Errada, porque não existe exigência de combate para configurar extensão do território nacional, e a norma legal não limita a hipótese a esse caso.
- D)Para os efeitos penais, consideram-se como extensão do território nacional as embarcações e aeronaves brasileiras, de natureza pública ou a serviço do governo brasileiro onde quer que se encontrem.
Certa, pois reproduz a regra do art. 5º, § 1º, do Código Penal sobre embarcações e aeronaves brasileiras públicas ou a serviço do governo brasileiro.
- E)Para os efeitos penais, levando em conta o princípio do patriotismo nacional, consideram-se como parte do território nacional apenas as embarcações e aeronaves brasileiras que estejam exclusivamente em combate, a serviço do governo brasileiro, onde quer que se encontrem.

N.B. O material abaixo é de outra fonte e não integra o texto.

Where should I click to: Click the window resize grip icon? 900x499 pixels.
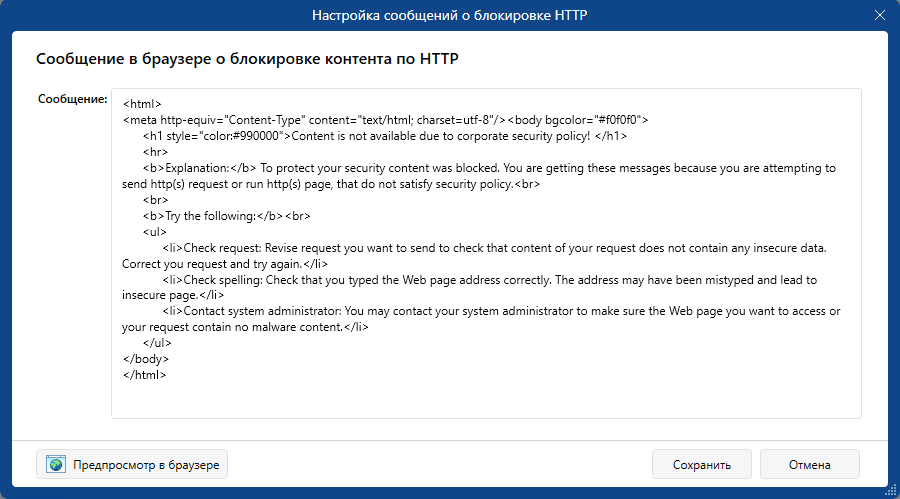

Errada, porque inventa um critério de patriotismo nacional e restringe indevidamente a regra a embarcações e aeronaves em combate.
Gabarito: D
Na lei penal brasileira, a regra geral é a territorialidade: o Brasil aplica a sua lei, em regra, aos fatos cometidos dentro do seu território. Isso está no art. 5º, caput, do Código Penal. Mas o próprio código amplia essa ideia em uma hipótese importante: certas embarcações e aeronaves brasileiras funcionam, para fins penais, como extensão do território nacional, mesmo fora do país. É exatamente aí que entra o art. 5º, § 1º, do Código Penal: para os efeitos penais, consideram-se como extensão do território nacional as embarcações e aeronaves brasileiras, de natureza pública ou a serviço do governo brasileiro, onde quer que se encontrem, bem como as aeronaves ou embarcações brasileiras mercantes ou de propriedade privada, quando em alto-mar ou no espaço aéreo correspondente. A banca cobrou a parte mais clássica dessa regra. Por isso, a alternativa D está correta: ela reproduz a ideia legal de que embarcações e aeronaves brasileiras públicas, ou a serviço do governo brasileiro, são tratadas como extensão do território nacional para fins penais, onde quer que estejam. Repare que não depende de estarem em combate, nem de nenhum discurso patriótico inventado pela prova. Em prova, vale gravar assim: território penal não é só solo, rios e mares internos. Em certas situações, o Código Penal estende essa noção para evitar um vazio de proteção jurídica. Quando a questão fala em embarcação ou aeronave brasileira pública, ou a serviço do governo, pense direto no art. 5º, § 1º, do CP.